La gorge est pleine d’ombre où, sous les bambous grêles, Le soleil au zénith n’a jamais resplendi, Où les filtrations des sources naturelles, S’unissent au silence enflammé de midi.
De la lave durcie aux fissures moussues, Au travers des lichens l’eau tombe en ruisselant, S’y perd, et se creusant de soudaines issues, Germe et circule au fond parmi le gravier blanc.
… …
Ainsi, sur les deux bords de la gorge profonde, Rayonne, chante et rêve, en un même moment, Toute forme vivante et qui fourmille au monde, Mais formes, sons, couleurs s’arrêtent brusquement.
Plus bas, tout est muet et noir au sein du gouffre, Depuis que la montagne, en émergeant des flots, Rugissante, et par jets de granit et de soufre, Se figea dans le ciel et connut le repos.
À peine une échappée, étincelante et bleue, Laisse-t-elle entrevoir, en un pan du ciel pur, Vers Rodrique ou Ceylan le vol des paille-en-queue, Comme un flocon de neige égaré dans l’azur.

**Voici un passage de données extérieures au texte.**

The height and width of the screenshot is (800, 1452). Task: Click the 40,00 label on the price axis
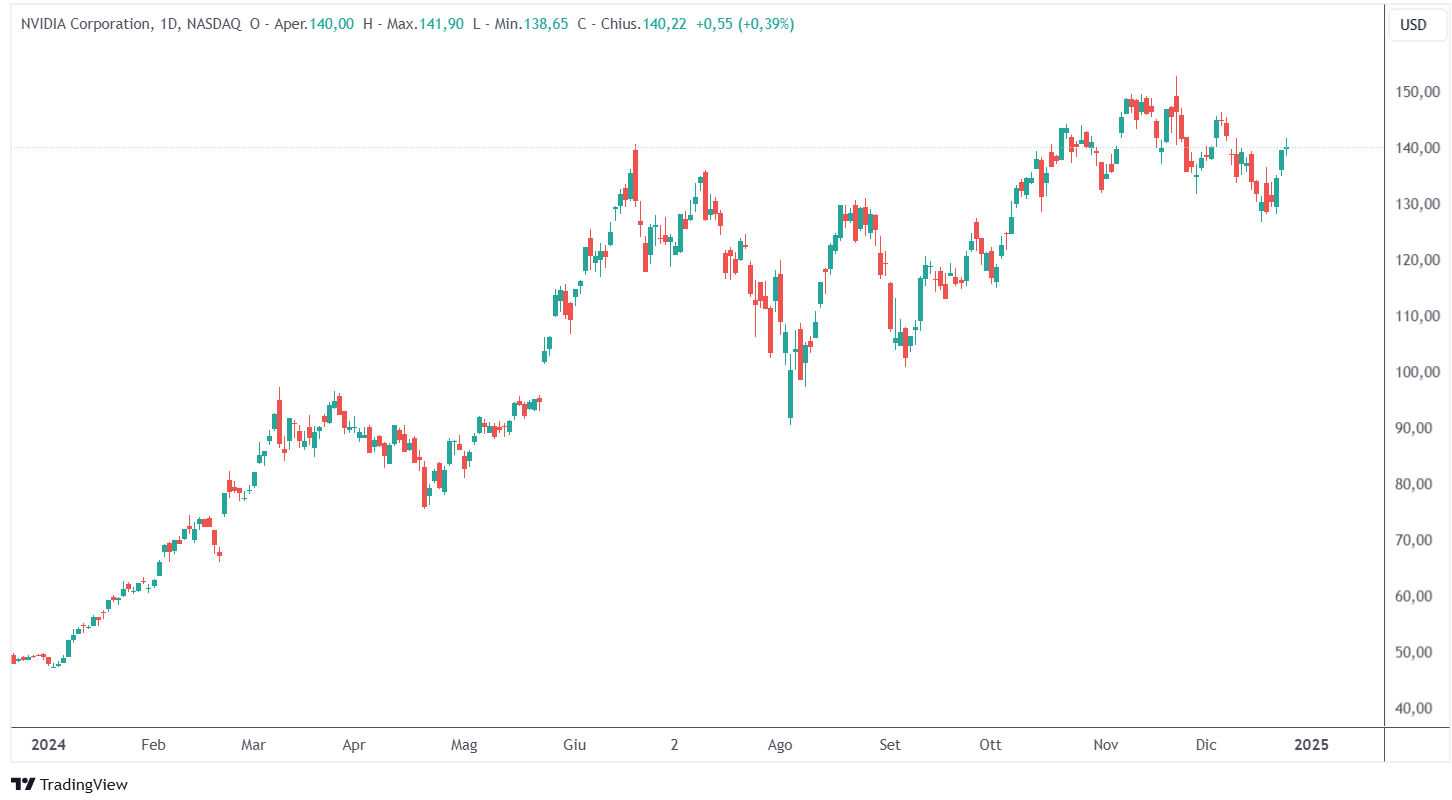pos(1418,708)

Hors ce point lumineux qui sur l’onde palpite, La ravine s’endort dans l’immobile nuit; Et quand un roc miné d’en haut s’y précipite, Il n’éveille pas même un écho de son bruit.
Pour qui sait pénétrer, Nature, dans tes voies, L’illusion t’enserre et ta surface ment: Au fond de tes fureurs, comme au fond de tes joies, Ta force est sans ivresse et sans emportement.
Tel, parmi les sanglots, les rires et les haines, Heureux qui porte en soi, d’indifférence empli, Un gouffre inviolé de silence et d’oubli! Un impassible coeur sourd aux rumeurs humaines.
La vie a beau frémir autour de ce coeur morne, Muet comme un ascète absorbé par son Dieu, Tout roule sans écho dans son ombre sans borne, Et rien n’y luit du ciel, hormis un trait de feu.
Mais ce peu de lumière à ce néant fidèle, C’est le reflet perdu des espaces meilleurs! C’est ton rapide éclair, Espérance éternelle, Qui l’éveille en sa tombe et le convie ailleurs.
| Shade in the gorge. Beneath the bamboo stems The sun in apogee has never shone; The lucent crystal threads of water stem Forth to merge in burning silences of noon.
From solid lava with its mossy flaws, Across the tawny lichens water streams, Is lost, from unexpected issue flows, Resumes its pebble bed with swirl and gleam.
… …
So, on both sides the gorge, this deep-set gash, Together shine and sing and dream and sport All living forms of earth who joy and flash; But in the depth, colour and sound stop short.
Lower. Dumb and dark in the abyss, E’er since the mountain surged up from the flood, Roaring in pain and spitting molten jets, Froze into space, knew peace and cooled its blood.
Sparkling and blue, barely a fleeting sight Is left, the mountain looms in the sky pure; Toward Ceylon the phaeton bird in flight Is like an errant snowflake in the azure.
Besides this shining point of life which throbs O’er sea, the ravine in still night sleeps sound, And when a boulder undermined drops, It wakes not even an echo of its sound.
Nature, for those who penetrate thy ways, Illusion binds thee with its lying sheen. Beneath thy fury as beneath thy joy, Is strength without hysteria or spleen.
For those, beset by laughter and by hate, Carry within an inner joy, all care bereft, A gulf inviolate of silence made! A soul towards all human noise that’s deaf.
In vain the world will shimmer round their soul, Mute as an ascete mingled with his God, Within his shadow limitless and whole, No sound, no heavenly light, an abode
With but a thread of light in the abyss, The lost reflection of a higher space, A flash of Hope, trace of eternal Bliss, Which wakes them in their tomb and lends them grace.